DO THIS: Turn the rows below into a numbered list, leaving out any blank lines.

**********

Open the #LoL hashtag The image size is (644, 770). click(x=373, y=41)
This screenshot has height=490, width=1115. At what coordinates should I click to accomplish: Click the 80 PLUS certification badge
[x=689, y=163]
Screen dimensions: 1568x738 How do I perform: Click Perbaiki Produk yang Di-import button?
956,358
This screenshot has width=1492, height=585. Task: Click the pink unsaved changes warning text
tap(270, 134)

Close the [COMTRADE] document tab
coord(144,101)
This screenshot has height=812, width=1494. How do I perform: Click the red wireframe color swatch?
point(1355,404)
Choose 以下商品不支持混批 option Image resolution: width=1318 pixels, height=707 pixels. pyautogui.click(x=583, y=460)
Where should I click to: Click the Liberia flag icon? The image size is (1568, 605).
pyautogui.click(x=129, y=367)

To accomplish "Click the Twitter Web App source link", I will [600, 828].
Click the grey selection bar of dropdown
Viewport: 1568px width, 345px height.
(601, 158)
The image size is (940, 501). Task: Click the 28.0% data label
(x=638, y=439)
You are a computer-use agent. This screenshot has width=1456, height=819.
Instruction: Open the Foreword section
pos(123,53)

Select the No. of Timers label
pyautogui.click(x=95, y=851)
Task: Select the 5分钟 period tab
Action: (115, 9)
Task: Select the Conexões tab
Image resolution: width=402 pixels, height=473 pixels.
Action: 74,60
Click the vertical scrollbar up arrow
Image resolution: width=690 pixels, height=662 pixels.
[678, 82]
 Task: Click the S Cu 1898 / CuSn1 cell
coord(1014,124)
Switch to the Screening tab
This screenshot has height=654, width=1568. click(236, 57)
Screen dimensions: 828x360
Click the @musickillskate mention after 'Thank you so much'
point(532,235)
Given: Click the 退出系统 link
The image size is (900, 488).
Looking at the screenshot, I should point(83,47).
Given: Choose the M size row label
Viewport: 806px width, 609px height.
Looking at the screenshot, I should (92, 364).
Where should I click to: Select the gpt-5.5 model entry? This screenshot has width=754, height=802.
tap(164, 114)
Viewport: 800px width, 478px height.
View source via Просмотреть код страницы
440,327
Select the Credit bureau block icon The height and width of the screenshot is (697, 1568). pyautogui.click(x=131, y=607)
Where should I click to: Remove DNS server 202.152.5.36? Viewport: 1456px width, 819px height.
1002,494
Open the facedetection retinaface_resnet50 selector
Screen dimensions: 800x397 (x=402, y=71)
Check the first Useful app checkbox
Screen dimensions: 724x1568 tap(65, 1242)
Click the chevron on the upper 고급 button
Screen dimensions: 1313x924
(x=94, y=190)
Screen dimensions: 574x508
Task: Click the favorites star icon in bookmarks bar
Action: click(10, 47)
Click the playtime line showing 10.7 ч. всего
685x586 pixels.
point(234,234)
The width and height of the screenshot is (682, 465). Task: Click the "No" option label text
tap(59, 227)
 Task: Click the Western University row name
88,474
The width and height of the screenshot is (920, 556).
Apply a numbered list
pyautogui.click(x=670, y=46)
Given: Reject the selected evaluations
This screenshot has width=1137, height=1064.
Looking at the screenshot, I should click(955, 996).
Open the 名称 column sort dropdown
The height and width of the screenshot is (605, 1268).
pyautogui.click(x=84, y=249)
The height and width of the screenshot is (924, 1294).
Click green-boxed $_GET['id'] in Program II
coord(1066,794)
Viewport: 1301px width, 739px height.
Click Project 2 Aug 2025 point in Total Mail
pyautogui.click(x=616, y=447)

**********

FULL OUTPUT:
1. Open the #LoL hashtag The image size is (644, 770). click(x=373, y=41)
2. This screenshot has height=490, width=1115. At what coordinates should I click to accomplish: Click the 80 PLUS certification badge
3. [x=689, y=163]
4. Screen dimensions: 1568x738 How do I perform: Click Perbaiki Produk yang Di-import button?
5. 956,358
6. This screenshot has width=1492, height=585. Task: Click the pink unsaved changes warning text
7. tap(270, 134)
8. Close the [COMTRADE] document tab
9. coord(144,101)
10. This screenshot has height=812, width=1494. How do I perform: Click the red wireframe color swatch?
11. point(1355,404)
12. Choose 以下商品不支持混批 option Image resolution: width=1318 pixels, height=707 pixels. pyautogui.click(x=583, y=460)
13. Where should I click to: Click the Liberia flag icon? The image size is (1568, 605).
14. pyautogui.click(x=129, y=367)
15. To accomplish "Click the Twitter Web App source link", I will [600, 828].
16. Click the grey selection bar of dropdown
17. Viewport: 1568px width, 345px height.
18. (601, 158)
19. The image size is (940, 501). Task: Click the 28.0% data label
20. (x=638, y=439)
21. You are a computer-use agent. This screenshot has width=1456, height=819.
22. Instruction: Open the Foreword section
23. pos(123,53)
24. Select the No. of Timers label
25. pyautogui.click(x=95, y=851)
26. Task: Select the 5分钟 period tab
27. Action: (115, 9)
28. Task: Select the Conexões tab
29. Image resolution: width=402 pixels, height=473 pixels.
30. Action: 74,60
31. Click the vertical scrollbar up arrow
32. Image resolution: width=690 pixels, height=662 pixels.
33. [678, 82]
34.  Task: Click the S Cu 1898 / CuSn1 cell
35. coord(1014,124)
36. Switch to the Screening tab
37. This screenshot has height=654, width=1568. click(236, 57)
38. Screen dimensions: 828x360
39. Click the @musickillskate mention after 'Thank you so much'
40. point(532,235)
41. Given: Click the 退出系统 link
42. The image size is (900, 488).
43. Looking at the screenshot, I should point(83,47).
44. Given: Choose the M size row label
45. Viewport: 806px width, 609px height.
46. Looking at the screenshot, I should (92, 364).
47. Where should I click to: Select the gpt-5.5 model entry? This screenshot has width=754, height=802.
48. tap(164, 114)
49. Viewport: 800px width, 478px height.
50. View source via Просмотреть код страницы
51. 440,327
52. Select the Credit bureau block icon The height and width of the screenshot is (697, 1568). pyautogui.click(x=131, y=607)
53. Where should I click to: Remove DNS server 202.152.5.36? Viewport: 1456px width, 819px height.
54. 1002,494
55. Open the facedetection retinaface_resnet50 selector
56. Screen dimensions: 800x397 (x=402, y=71)
57. Check the first Useful app checkbox
58. Screen dimensions: 724x1568 tap(65, 1242)
59. Click the chevron on the upper 고급 button
60. Screen dimensions: 1313x924
61. (x=94, y=190)
62. Screen dimensions: 574x508
63. Task: Click the favorites star icon in bookmarks bar
64. Action: click(10, 47)
65. Click the playtime line showing 10.7 ч. всего
66. 685x586 pixels.
67. point(234,234)
68. The width and height of the screenshot is (682, 465). Task: Click the "No" option label text
69. tap(59, 227)
70.  Task: Click the Western University row name
71. 88,474
72. The width and height of the screenshot is (920, 556).
73. Apply a numbered list
74. pyautogui.click(x=670, y=46)
75. Given: Reject the selected evaluations
76. This screenshot has width=1137, height=1064.
77. Looking at the screenshot, I should click(955, 996).
78. Open the 名称 column sort dropdown
79. The height and width of the screenshot is (605, 1268).
80. pyautogui.click(x=84, y=249)
81. The height and width of the screenshot is (924, 1294).
82. Click green-boxed $_GET['id'] in Program II
83. coord(1066,794)
84. Viewport: 1301px width, 739px height.
85. Click Project 2 Aug 2025 point in Total Mail
86. pyautogui.click(x=616, y=447)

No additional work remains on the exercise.